Credentialing monthly: What is the role of the credentials committee in addressing unprofessional conduct?

If you believe everything you read, it may appear that we are in the midst of a disruptive physician behavior epidemic. As I travel to hospitals across the country, I am not convinced that the frequency or severity of unprofessional conduct (the term I prefer to use instead of “disruptive behavior”) has increased. Rather, I believe that we are changing our expectations of physician behavior.

In other words, medical staffs are no longer tolerating behavior that they tolerated in the past. The Joint Commission has weighed in on this issue with Sentinel Event Alert #40, which highlights the adverse affect unprofessional conduct has on patient safety. The Joint Commission also issued leadership standard LD.03.01.01, which requires hospitals to address unprofessional conduct throughout all levels of the hospital, including management, staff, and board members—not just physicians.

As members of the self-governed medical staff, department chairs are accountable for the behavior of physicians within their department. Thus, they are responsible for intervening when a physician displays inappropriate or disruptive behavior.
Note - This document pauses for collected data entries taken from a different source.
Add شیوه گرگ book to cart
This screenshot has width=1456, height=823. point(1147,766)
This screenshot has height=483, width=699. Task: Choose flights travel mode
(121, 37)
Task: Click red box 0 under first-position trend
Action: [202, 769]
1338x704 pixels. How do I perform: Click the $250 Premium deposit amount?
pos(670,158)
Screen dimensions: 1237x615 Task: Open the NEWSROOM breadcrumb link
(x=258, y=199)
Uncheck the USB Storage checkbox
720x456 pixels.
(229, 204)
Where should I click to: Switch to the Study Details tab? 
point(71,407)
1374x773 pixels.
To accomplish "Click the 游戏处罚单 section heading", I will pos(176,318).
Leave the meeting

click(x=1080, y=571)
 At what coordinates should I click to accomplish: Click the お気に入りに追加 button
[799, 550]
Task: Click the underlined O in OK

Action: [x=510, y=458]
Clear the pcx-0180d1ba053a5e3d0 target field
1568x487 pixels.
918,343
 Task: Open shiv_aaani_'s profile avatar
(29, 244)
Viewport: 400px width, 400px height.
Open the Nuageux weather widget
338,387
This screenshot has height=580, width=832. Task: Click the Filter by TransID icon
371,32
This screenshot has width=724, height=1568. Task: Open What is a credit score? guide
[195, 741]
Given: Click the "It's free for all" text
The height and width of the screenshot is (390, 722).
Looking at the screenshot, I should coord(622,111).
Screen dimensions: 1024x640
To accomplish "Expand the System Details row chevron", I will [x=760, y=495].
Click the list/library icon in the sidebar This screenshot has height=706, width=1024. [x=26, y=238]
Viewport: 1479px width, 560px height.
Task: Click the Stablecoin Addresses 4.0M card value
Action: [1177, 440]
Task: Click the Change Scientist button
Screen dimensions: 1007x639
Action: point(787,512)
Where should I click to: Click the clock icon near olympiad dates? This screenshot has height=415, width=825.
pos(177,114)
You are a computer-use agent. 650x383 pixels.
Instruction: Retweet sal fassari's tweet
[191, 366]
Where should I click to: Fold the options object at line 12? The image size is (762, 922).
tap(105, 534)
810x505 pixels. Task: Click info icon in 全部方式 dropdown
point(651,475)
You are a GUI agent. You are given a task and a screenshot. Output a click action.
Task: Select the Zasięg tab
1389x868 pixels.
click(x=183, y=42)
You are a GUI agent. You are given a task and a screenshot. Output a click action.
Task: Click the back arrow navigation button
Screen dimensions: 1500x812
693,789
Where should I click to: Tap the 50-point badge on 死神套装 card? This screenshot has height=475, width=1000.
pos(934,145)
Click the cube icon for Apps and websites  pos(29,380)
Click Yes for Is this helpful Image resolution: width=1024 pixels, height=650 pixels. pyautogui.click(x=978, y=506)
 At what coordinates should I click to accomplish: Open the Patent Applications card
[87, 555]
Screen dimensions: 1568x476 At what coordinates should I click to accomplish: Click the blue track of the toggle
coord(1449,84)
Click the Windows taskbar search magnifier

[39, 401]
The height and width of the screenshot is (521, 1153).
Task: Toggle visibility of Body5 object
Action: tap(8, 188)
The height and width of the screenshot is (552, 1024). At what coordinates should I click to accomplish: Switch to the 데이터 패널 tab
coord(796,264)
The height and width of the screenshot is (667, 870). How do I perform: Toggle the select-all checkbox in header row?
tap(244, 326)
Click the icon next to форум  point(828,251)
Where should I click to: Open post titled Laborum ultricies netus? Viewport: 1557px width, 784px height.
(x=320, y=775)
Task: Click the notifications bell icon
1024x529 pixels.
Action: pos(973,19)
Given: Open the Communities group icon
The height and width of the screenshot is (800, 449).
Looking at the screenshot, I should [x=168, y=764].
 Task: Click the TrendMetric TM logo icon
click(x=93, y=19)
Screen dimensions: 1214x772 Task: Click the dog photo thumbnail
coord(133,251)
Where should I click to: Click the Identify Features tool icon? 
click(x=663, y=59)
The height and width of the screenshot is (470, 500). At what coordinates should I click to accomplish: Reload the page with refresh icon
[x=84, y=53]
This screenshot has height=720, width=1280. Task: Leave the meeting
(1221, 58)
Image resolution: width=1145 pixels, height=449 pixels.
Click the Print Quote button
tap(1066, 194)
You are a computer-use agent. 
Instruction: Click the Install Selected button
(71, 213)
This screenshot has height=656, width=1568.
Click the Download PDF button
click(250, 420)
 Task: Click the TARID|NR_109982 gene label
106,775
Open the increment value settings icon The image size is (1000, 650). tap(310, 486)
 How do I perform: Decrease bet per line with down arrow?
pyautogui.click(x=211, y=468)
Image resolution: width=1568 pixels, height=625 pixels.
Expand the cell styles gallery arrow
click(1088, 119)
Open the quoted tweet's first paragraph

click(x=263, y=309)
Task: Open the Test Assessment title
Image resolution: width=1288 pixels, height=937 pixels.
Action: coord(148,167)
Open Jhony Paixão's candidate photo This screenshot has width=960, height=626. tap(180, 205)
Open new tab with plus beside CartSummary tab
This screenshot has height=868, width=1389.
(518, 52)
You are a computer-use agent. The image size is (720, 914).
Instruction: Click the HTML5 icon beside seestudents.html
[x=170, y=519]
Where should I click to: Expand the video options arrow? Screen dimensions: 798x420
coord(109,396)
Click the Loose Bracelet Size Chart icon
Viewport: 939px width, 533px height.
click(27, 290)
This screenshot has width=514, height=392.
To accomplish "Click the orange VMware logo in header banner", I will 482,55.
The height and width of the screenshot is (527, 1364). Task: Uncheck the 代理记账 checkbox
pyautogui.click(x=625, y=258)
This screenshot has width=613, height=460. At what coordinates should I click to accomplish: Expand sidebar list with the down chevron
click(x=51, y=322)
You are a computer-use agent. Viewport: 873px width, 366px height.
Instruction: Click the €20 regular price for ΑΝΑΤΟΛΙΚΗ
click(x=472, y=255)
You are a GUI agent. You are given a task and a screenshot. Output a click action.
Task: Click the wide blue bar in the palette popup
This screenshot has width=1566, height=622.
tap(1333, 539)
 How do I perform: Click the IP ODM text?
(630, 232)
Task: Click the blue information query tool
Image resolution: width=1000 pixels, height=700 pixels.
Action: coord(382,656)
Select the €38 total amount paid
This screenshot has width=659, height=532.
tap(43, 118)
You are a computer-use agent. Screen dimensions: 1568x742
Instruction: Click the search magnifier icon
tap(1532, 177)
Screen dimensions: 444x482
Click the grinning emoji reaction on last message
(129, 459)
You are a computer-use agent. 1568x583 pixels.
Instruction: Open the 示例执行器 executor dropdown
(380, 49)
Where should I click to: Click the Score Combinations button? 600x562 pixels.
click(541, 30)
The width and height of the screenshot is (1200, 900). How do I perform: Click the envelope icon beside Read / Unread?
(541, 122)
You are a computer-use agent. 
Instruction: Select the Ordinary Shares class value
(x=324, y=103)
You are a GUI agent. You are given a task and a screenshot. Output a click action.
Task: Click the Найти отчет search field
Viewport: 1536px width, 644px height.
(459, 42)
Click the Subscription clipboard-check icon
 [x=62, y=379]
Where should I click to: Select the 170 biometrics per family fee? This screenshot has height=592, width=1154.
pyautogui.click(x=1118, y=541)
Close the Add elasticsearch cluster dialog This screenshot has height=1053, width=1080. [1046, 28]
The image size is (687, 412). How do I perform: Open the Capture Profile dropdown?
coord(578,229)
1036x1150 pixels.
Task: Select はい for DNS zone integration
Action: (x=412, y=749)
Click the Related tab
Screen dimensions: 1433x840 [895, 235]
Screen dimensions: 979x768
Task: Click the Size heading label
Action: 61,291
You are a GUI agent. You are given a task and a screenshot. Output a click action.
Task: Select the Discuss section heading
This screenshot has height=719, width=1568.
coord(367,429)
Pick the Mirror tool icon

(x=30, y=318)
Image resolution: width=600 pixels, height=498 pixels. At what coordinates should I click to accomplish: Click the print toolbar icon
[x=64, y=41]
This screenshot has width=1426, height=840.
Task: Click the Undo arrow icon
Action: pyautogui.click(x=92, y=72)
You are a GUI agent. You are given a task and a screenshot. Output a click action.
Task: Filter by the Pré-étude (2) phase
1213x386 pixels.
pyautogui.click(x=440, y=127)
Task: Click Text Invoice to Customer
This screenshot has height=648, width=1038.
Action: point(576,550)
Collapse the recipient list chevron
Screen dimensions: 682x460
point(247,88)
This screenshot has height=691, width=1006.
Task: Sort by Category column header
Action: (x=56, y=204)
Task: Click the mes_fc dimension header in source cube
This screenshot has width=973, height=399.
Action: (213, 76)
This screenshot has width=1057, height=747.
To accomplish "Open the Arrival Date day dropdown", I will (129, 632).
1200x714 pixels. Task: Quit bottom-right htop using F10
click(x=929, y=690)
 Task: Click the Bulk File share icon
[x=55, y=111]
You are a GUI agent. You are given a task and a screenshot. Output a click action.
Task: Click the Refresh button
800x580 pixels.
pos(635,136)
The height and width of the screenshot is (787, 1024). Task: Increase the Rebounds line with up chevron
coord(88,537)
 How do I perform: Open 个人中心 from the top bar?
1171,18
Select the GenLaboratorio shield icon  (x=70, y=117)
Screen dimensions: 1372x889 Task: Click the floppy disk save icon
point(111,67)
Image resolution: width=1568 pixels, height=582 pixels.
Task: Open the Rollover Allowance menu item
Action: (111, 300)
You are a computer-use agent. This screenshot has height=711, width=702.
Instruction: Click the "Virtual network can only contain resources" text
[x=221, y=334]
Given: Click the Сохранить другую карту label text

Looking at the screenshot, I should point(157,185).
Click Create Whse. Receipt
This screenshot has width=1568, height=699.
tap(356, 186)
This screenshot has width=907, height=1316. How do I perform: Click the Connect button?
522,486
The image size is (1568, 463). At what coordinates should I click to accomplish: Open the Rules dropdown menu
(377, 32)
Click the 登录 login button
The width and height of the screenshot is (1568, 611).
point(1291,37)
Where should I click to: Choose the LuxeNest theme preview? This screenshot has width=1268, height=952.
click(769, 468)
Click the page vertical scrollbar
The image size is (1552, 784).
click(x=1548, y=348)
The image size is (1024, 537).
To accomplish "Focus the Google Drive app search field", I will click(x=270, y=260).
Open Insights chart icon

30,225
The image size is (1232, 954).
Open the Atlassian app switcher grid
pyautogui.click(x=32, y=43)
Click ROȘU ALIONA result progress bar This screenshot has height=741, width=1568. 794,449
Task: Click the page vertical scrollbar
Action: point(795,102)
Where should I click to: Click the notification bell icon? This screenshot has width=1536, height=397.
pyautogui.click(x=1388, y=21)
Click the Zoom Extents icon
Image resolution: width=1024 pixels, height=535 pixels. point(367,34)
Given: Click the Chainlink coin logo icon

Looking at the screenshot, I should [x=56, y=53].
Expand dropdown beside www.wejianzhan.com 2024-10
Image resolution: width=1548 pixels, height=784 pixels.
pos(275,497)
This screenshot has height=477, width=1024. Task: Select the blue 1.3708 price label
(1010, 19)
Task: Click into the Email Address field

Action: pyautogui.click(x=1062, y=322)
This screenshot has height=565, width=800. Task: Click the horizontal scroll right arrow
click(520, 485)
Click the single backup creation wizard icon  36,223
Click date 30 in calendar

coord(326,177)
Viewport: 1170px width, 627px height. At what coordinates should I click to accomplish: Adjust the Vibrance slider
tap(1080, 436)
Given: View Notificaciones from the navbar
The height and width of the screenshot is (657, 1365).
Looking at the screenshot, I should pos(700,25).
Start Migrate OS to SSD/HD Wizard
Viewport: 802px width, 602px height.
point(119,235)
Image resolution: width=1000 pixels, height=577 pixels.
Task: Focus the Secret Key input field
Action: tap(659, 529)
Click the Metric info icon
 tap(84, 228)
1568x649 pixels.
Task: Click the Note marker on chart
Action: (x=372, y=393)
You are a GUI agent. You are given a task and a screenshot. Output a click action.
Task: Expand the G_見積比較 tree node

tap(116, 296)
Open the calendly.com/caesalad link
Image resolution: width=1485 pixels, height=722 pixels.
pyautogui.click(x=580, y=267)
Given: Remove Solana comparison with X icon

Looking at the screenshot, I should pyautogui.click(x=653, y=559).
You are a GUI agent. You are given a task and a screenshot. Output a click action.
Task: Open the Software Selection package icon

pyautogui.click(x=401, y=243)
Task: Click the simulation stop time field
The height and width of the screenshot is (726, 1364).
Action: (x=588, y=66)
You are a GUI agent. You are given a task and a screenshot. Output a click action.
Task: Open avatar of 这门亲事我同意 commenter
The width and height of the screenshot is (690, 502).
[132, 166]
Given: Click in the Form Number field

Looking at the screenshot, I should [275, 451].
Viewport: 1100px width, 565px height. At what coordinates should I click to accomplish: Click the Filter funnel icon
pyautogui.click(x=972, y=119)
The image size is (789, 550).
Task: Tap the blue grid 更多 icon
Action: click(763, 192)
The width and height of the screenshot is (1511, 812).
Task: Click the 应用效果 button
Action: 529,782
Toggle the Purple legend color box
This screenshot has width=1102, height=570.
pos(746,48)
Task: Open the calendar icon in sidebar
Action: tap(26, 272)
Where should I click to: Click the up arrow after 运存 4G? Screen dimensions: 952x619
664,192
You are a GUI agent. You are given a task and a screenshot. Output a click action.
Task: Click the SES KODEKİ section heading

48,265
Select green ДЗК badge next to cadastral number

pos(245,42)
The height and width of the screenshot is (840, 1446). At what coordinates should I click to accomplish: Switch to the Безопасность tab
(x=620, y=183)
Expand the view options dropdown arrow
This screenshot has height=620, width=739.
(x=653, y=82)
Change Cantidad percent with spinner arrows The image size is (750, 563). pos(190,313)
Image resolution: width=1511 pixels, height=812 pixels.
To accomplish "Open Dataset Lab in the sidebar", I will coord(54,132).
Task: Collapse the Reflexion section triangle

In addition to department chairs, the credentials committee plays an important role in keeping problem behavior in check. I’d like to share with you a clear set of actions a credentials committee can take to fulfill its role in eliminating unprofessional conduct:

  1. Take a close look at the criteria for medical staff membership, which are located in your bylaws or credentials manual, and make sure they address professional conduct. If you don’t have criteria in place that address professional conduct, consider this sample language: “Physician must produce a history of consistently acting in an appropriate and professional manner in previous clinical settings.” This would not preclude a physician who has had a rare outburst from joining your medical staff if he or she acts in an appropriate and professional manner the majority of the time. This would however, prevent chronic offenders from joining your medical staff. 
  2. Once the credentials committee has established criteria for membership that address professional conduct, it now has the grounds for gathering information on an applicant’s conduct in previous clinical settings. This is where references come in handy, especially those your medical staff services department sends to MSPs at those settings (not the handpicked references of the applicant’s choosing). The credentials committee owns the content of those reference queries and needs to ensure it has answered any questions about an applicant’s conduct.
  3. One of the credentials committee’s most important roles is to prevent what I like to call an “information error.” An information error occurs when information existed that your hospital could have or should have discovered but didn’t, and that information would have caused the committee to make a different credentialing decision. In this case, the credentials committee needs to gather all the information it needs regarding the applicant’s behavior in previous clinical settings to make a well informed decision. If the committee has any concerns about the applicant’s conduct, the committee should drill down into those concerns to resolve them to the satisfaction of your medical staff’s professional conduct policy. The credentials committee is responsible for making sure this policy is well written and consistently implemented. The credentials committee should not make any decisions regarding an applicant when concerns regarding his or her conduct remain unresolved.
  4. The credentials committee needs to guard against the second kind of credentialing mistake: a “decision error.” A decision error occurs when the medical staff and hospital are aware of potential issues regarding an applicant but lack the wisdom, clarity, or courage to make a wise decision. When the credentials committee receives a recommendation from the department chair regarding each applicant and re-applicant, it is responsible for ensuring that the department chair appropriately understood the physician’s past behavior and made a wise decision. Typical concerns that occur at this stage include:
    • The physician admits a lot of patients to the hospital and may have been given too much latitude with his or her behavior in the past.
    • The physician is well-liked, resulting in their friends on the credentials committee approving the reapplication based on camaraderie, not objective evidence.
    • Members of the credentials committee or others are afraid to lose referrals from the applicant or reapplication and continue to approve his or her membership on the medical staff in spite of significant, chronic behavior problems.
    • The physician threatens to sue the hospital if it tries to affect his or her membership or privileges based on behavior concerns, and the hospital backs down.
    • Credentials committee members and other medical staff leaders lack a consensus concerning whether to take poor physician conduct seriously and what types of behavior are tolerable.
  5. The credentials committee needs to remember that the goal of the medical staff professional conduct policy is not to “kick physicians off the staff” for bad behavior, but to help every physician act in an appropriate and professional manner as much as possible. Therefore, the credentials committee should recognize when to recommend to a department chair that further interventions are warranted to address a physician’s behavior. This may warrant initial or reappointment for a period of less than two years while the interventions regarding their behavior are carried out.

By fulfilling its role, your credentials committee can help make unprofessional conduct a thing of the past, and in so doing enhance patient safety and collegiality throughout your hospital.

Richard A. Sheff, MD, CMSL, is the chair and executive director of The Greeley Company, a division of HCPro, Inc. in Marblehead, MA.